[Stored records]
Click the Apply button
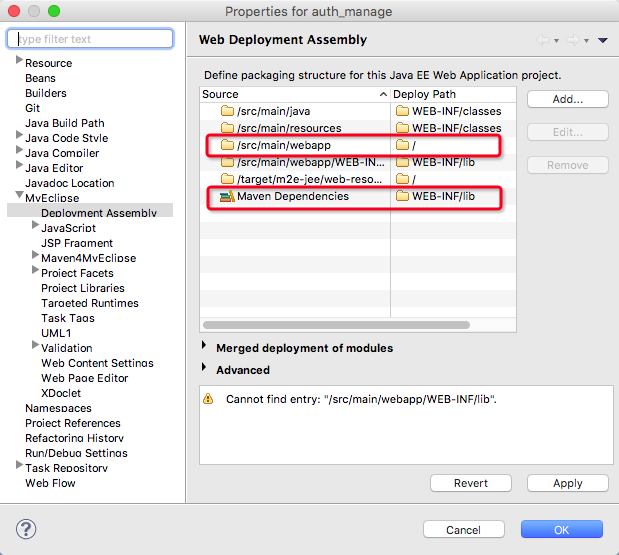Image resolution: width=619 pixels, height=555 pixels. pos(567,483)

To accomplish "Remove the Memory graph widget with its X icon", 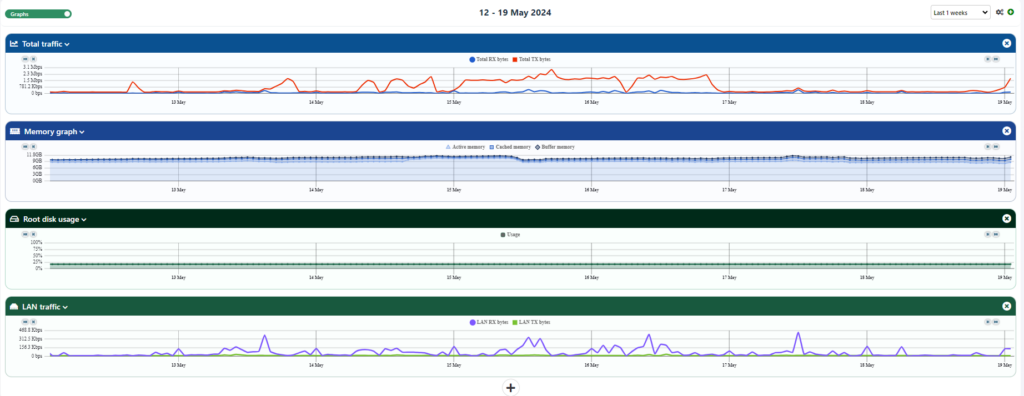I will point(1006,131).
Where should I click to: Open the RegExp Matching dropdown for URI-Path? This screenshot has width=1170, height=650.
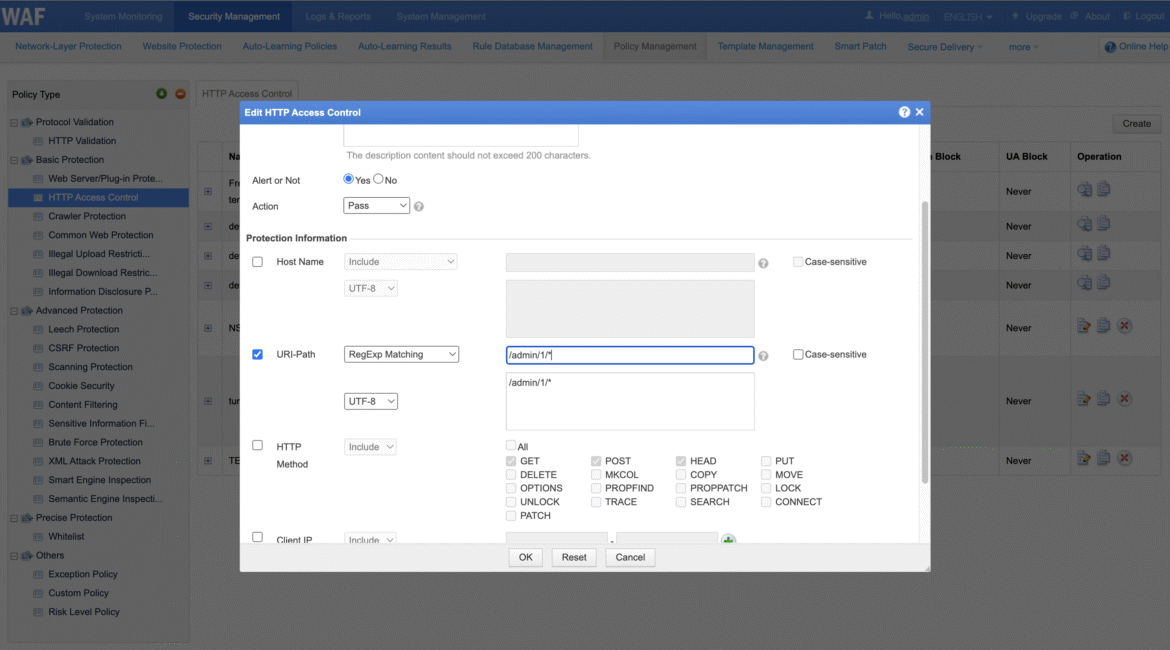click(401, 353)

PROMPT
Please quote the records above exactly, beginning at the line that contains "Where should I" and ending at their last line. Leave the pictures out.

YOUR RESPONSE
Where should I click to: Open the RegExp Matching dropdown for URI-Path? This screenshot has width=1170, height=650.
click(401, 353)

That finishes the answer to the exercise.